Aria da bravo ragazzo. La “Bild” ha sostenuto che a Phoenix (in Arizona) gli era stata appiccicata dai medici l’etichetta “Sic” (bisognoso di controlli periodici). Però il giornale non riesce a costruirgli un profilo da mostro, ed è proprio questo che spaventa i tedeschi, ma in definitiva anche noi: la sua assoluta normalità. Indirizzo da tranquilli benestanti (Montabaur, am Spiesswehr 8, cioè la casa dei genitori e del fratello), brevetto da pilota di alianti ancora adolescente. L’Ask-21 su cui ha cominciato a volare quindici anni fa sta ancora in un hangar del club Lsc Westerwald. Prima della crisi del 2009 s’era addestrato a Brema, poi aveva seguito i corsi di Phoenix. Altre passioni: la maratona (buon piazzamento alla maratona di Montabaur del 2007, bei piazzamenti nelle maratone organizzate dalla Lufthansa tra il 2011 e il 2013 a Francoforte), poi il bowling, i fast food, la pesca, le arrampicate su roccia, la band di musica elettronica Schiller, il dj francese David Guetta. Si viene a sapere tutto questo e ci si immagina un ragazzone sano, normale, allegro.
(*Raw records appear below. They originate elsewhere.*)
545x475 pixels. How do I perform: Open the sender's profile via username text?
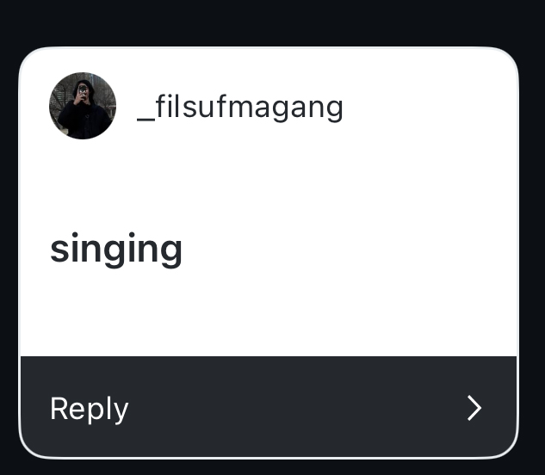pos(240,108)
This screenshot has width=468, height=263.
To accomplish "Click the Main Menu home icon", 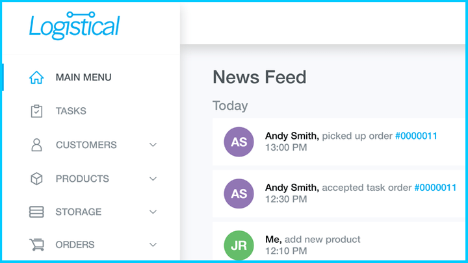I will tap(36, 77).
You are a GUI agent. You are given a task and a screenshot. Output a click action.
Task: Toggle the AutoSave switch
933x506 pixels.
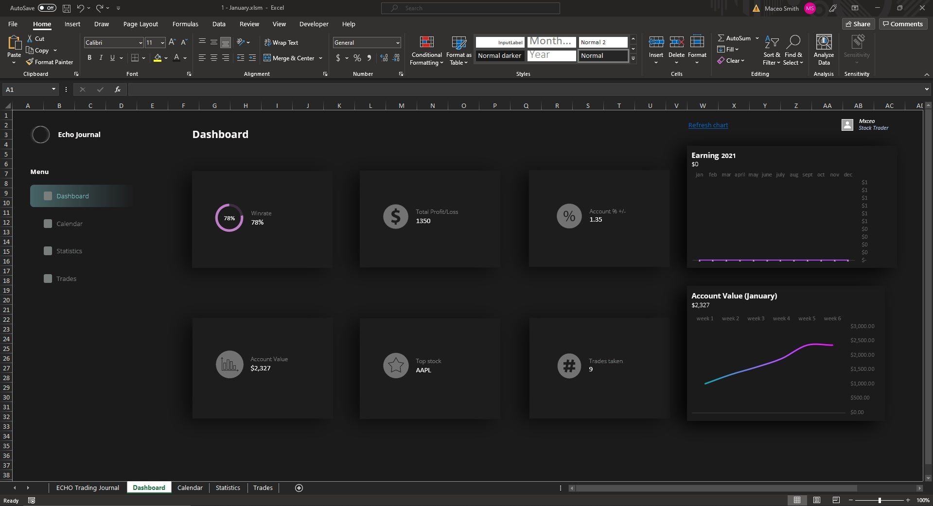click(x=47, y=8)
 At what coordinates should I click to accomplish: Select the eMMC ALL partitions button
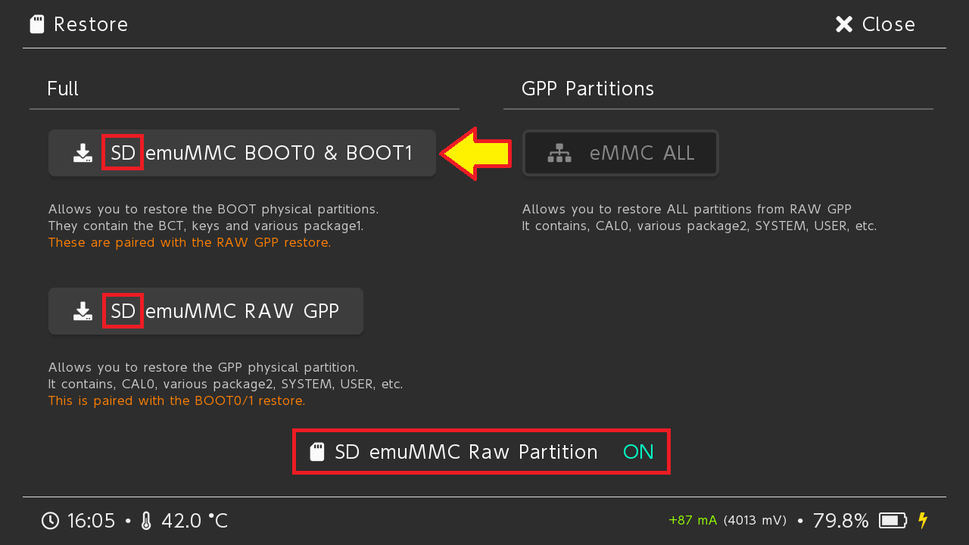620,154
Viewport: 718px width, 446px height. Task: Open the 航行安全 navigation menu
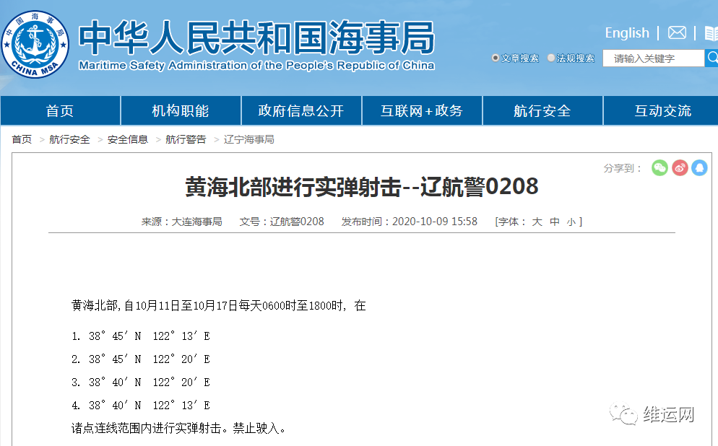[x=541, y=110]
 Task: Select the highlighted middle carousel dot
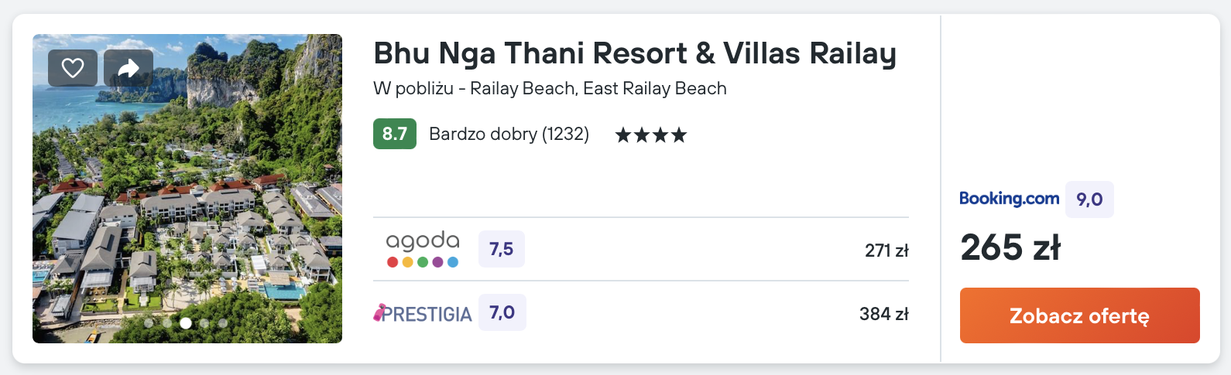click(186, 323)
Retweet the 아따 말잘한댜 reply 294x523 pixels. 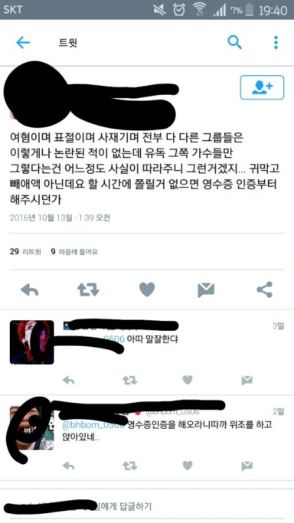click(x=129, y=380)
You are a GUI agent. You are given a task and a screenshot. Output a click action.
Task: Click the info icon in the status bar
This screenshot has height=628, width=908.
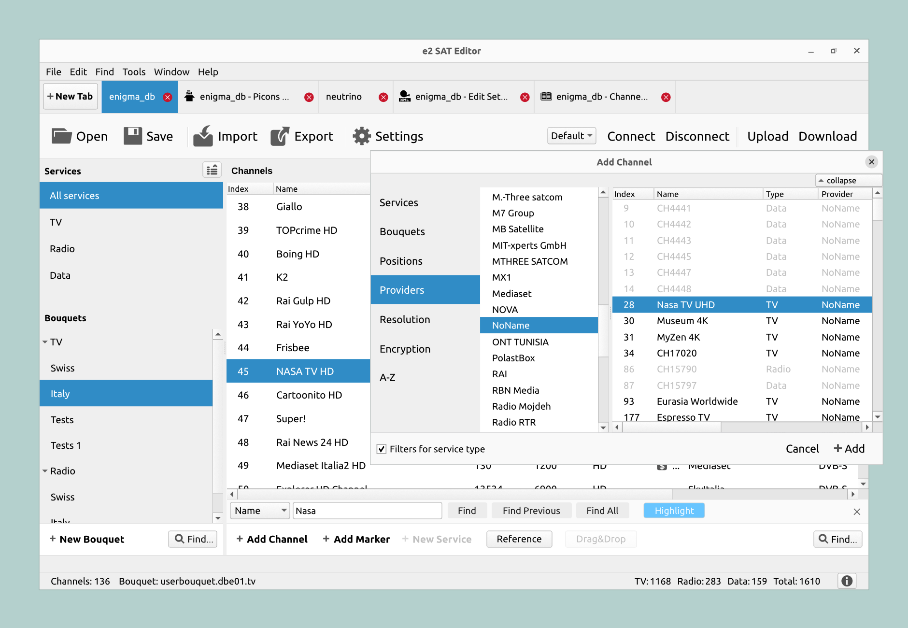tap(847, 581)
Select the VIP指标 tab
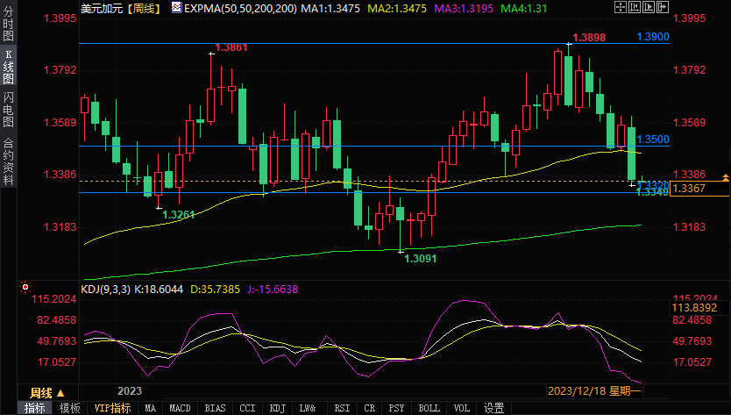 pos(112,408)
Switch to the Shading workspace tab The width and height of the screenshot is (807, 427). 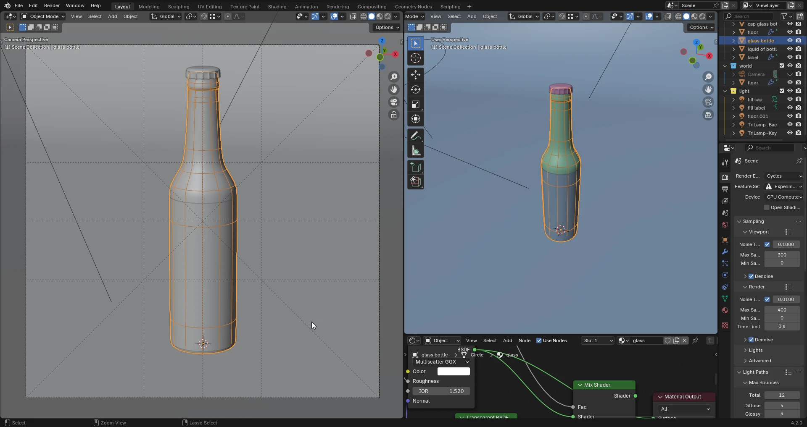[x=277, y=7]
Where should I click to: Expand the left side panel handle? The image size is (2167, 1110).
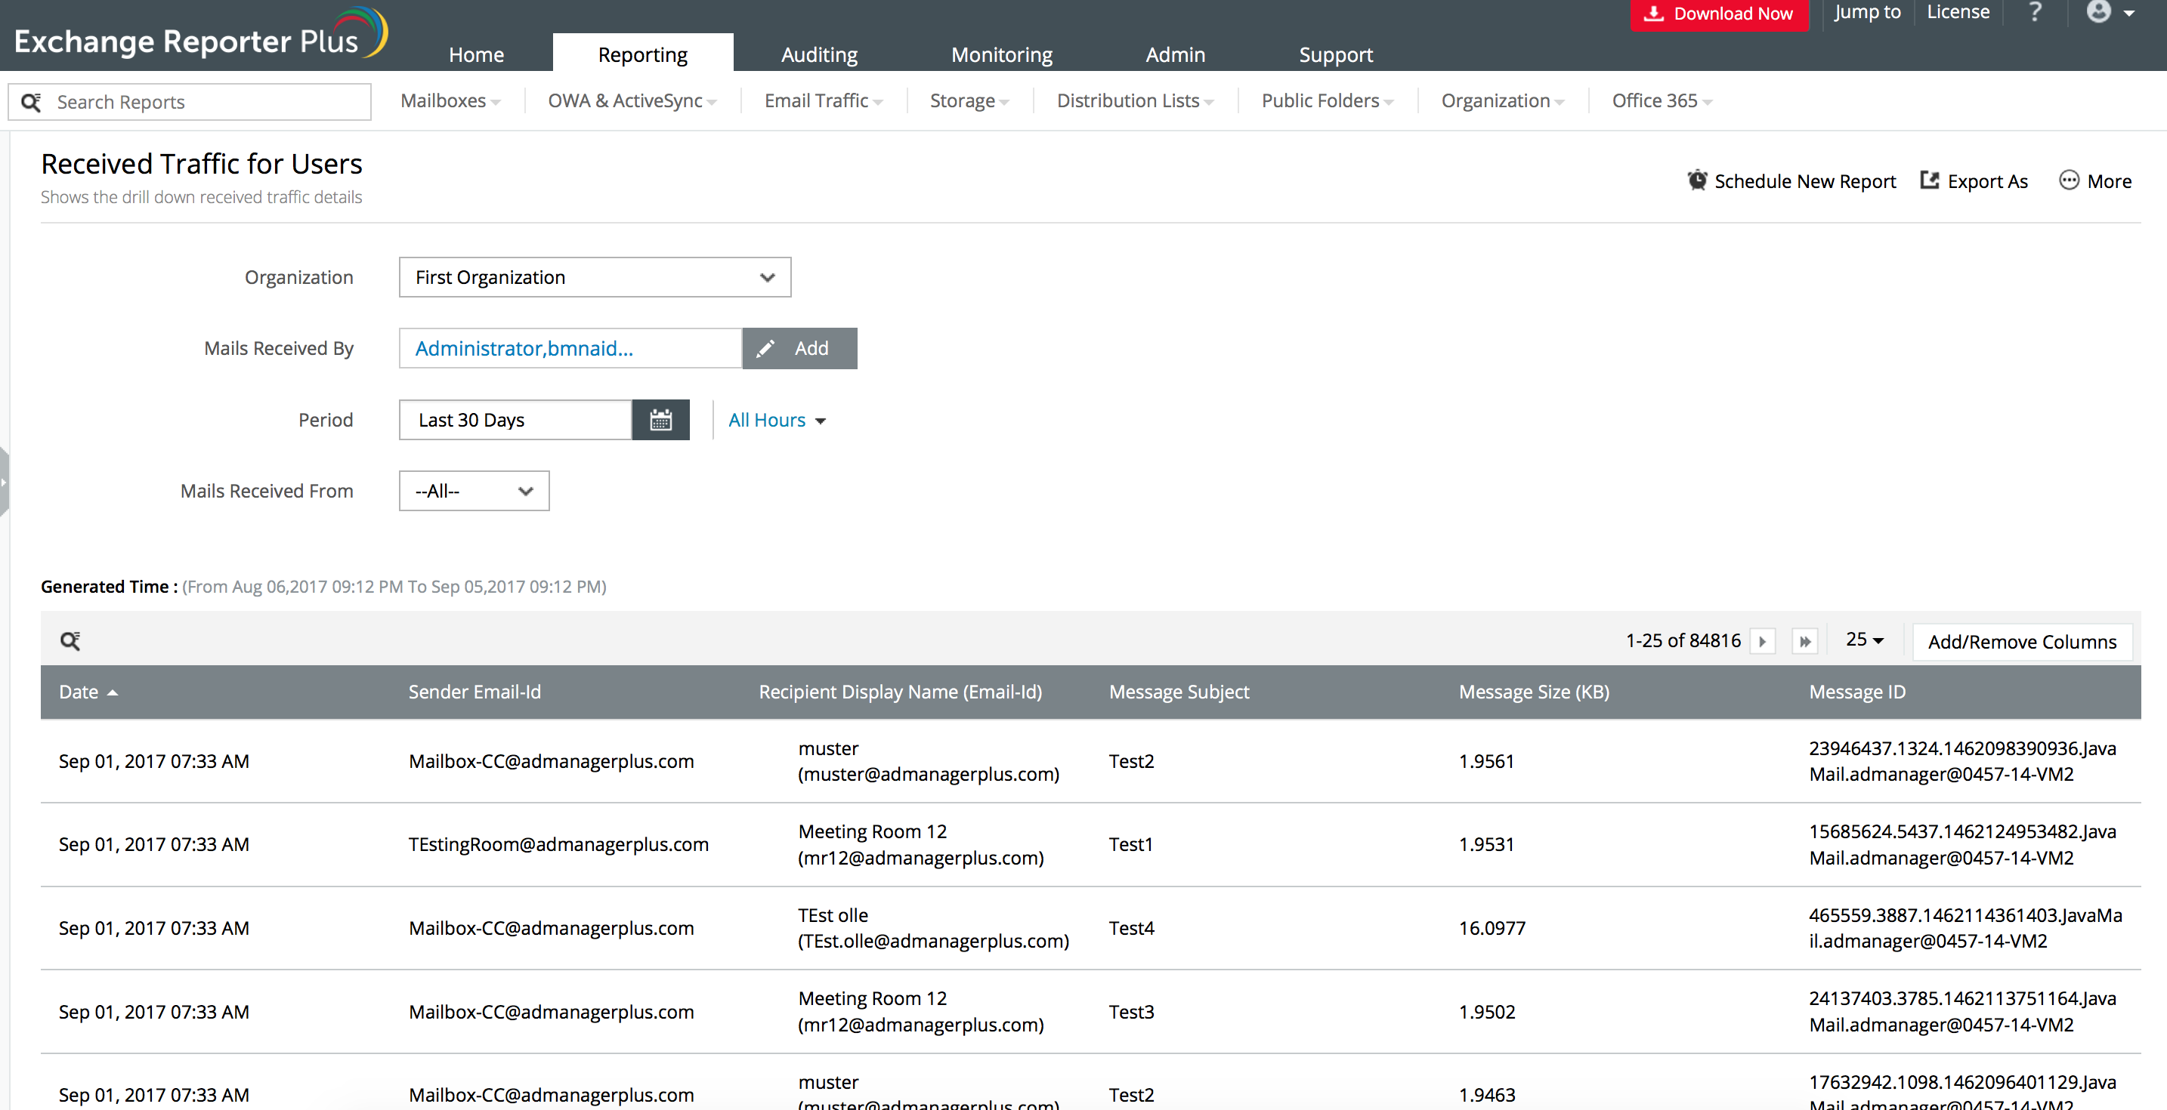pos(4,482)
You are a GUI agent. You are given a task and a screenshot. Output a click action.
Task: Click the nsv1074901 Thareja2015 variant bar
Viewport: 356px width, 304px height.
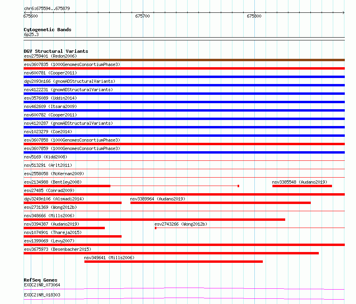point(72,236)
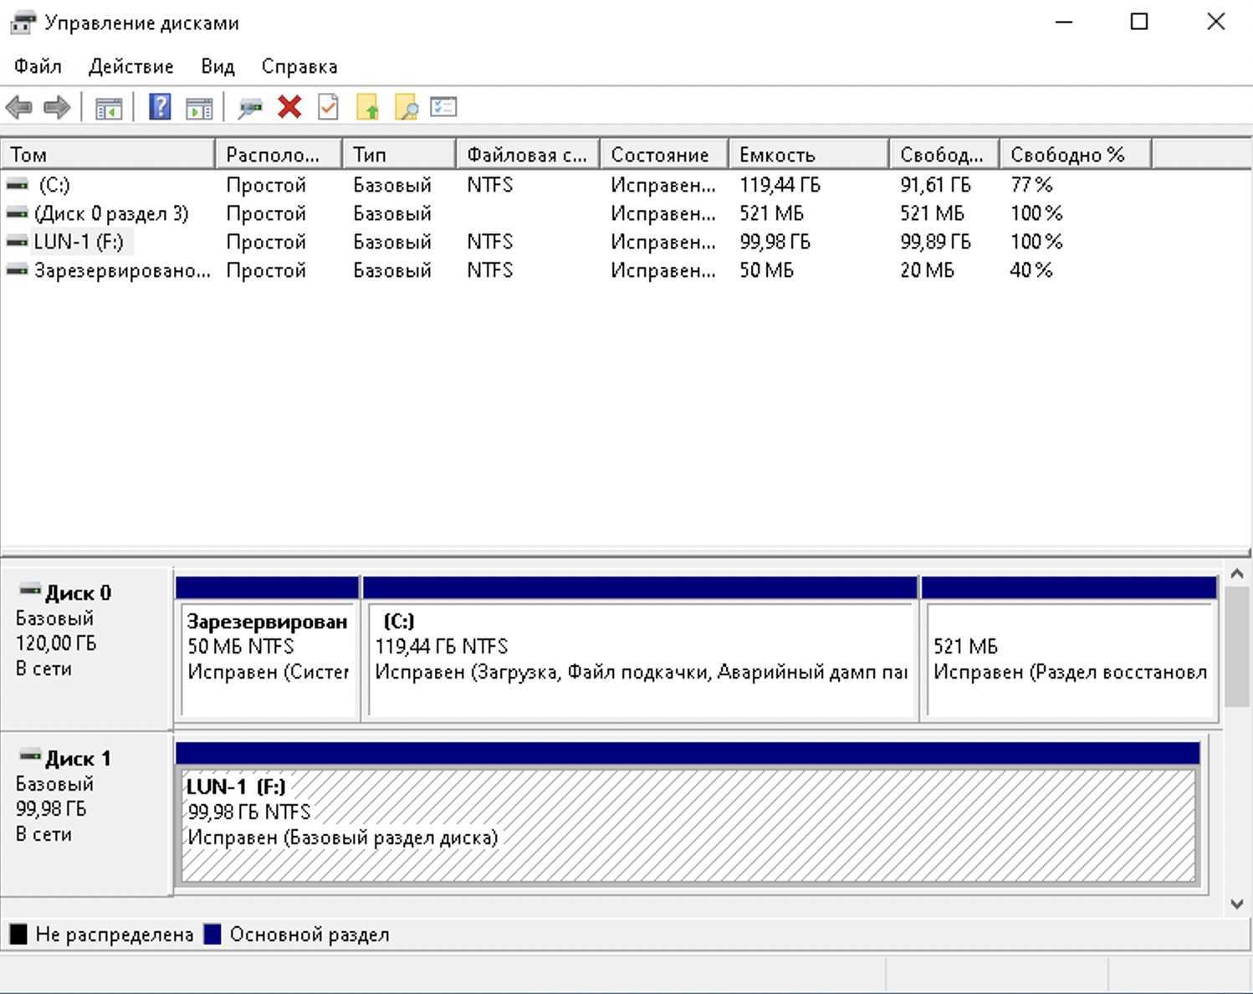Click the connect disk toolbar icon
Viewport: 1253px width, 994px height.
point(250,107)
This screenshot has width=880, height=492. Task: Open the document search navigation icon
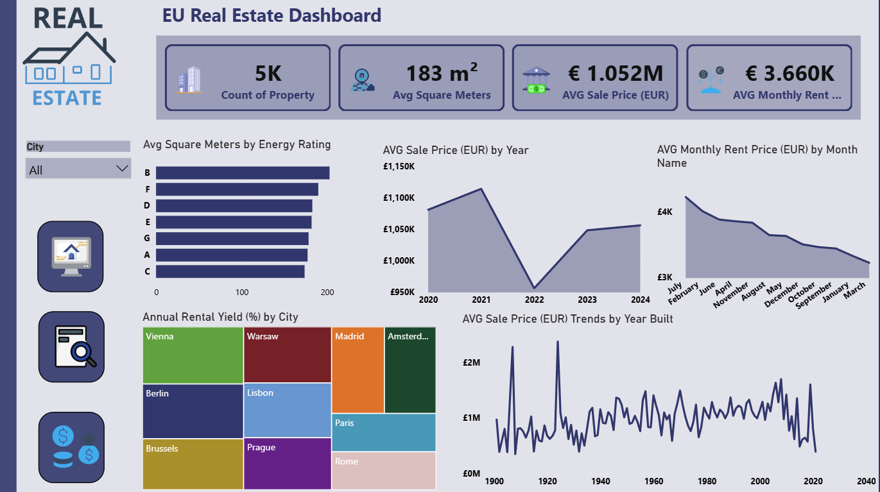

Infatti il suo amico Peter Rücker, presidente dell’Aeroclub per alianti Lsc dice: «Non era molto estroverso, però non era nemmeno isolato o chiuso, era integratissimo nel gruppo, tutti ridevano ai suoi scherzi, anche quelli spinti, politicamente discutibili o di cattivo gusto. Aveva un sacco di amici, non era affatto un solitario, si divertiva, anche se qualche volta era piuttosto tranquillo».
• C’è la storia della ragazza che lo ha lasciato.
Viveva con questa fidanzata in un appartamento alla periferia di Düsseldorf e si dice che la storia fosse finita da poco. Aveva comprato un’automobile per sé e una per la ragazza. La macchina della ragazza era stata consegnata tre giorni fa. In questo appartamento di Düsseldorf ci sono state perquisizioni, sono stati portati via sacchi di roba, computer, eccetera. Idem nella casa dei genitori a Montabaur.
• Potrebbe la Lufthansa essere chiamata a rispondere di quello che è successo?
Sì, il volo era internazionale, quindi dal punto di vista asssicurativo era coperto dalla Convenzione di Montreal (1999). Qui è stabilito un risarcimento minimo di 100 mila diritti speciali di prelievo (la moneta del Fmi) equivalenti a 139 mila dollari a vittima. Una cifra che costituirebbe però solo una soglia. Si parla per Lufthansa di un rischio che oscilla tra i 350 milioni di dollari e il miliardo.
• Cambierà qualcosa, dopo questo, nella legislazione relativa ai voli europei?
Probabilmente sarà adottata la soluzione americana: mai un pilota da solo in cabina. I maniaci della tecnologia propongono addirittura che in cabina non ci sia nessuno e che il governo degli aeromobili sia affidato alle macchine. Alle macchine non verrebbe mai in mente di schiantarsi contro la parete di una montagna, dicono. Senza pensare che le macchine obbediscono ai software che hanno in pancia e i software che hanno in pancia vengono scritti, e magari corretti, proprio dagli esseri umani.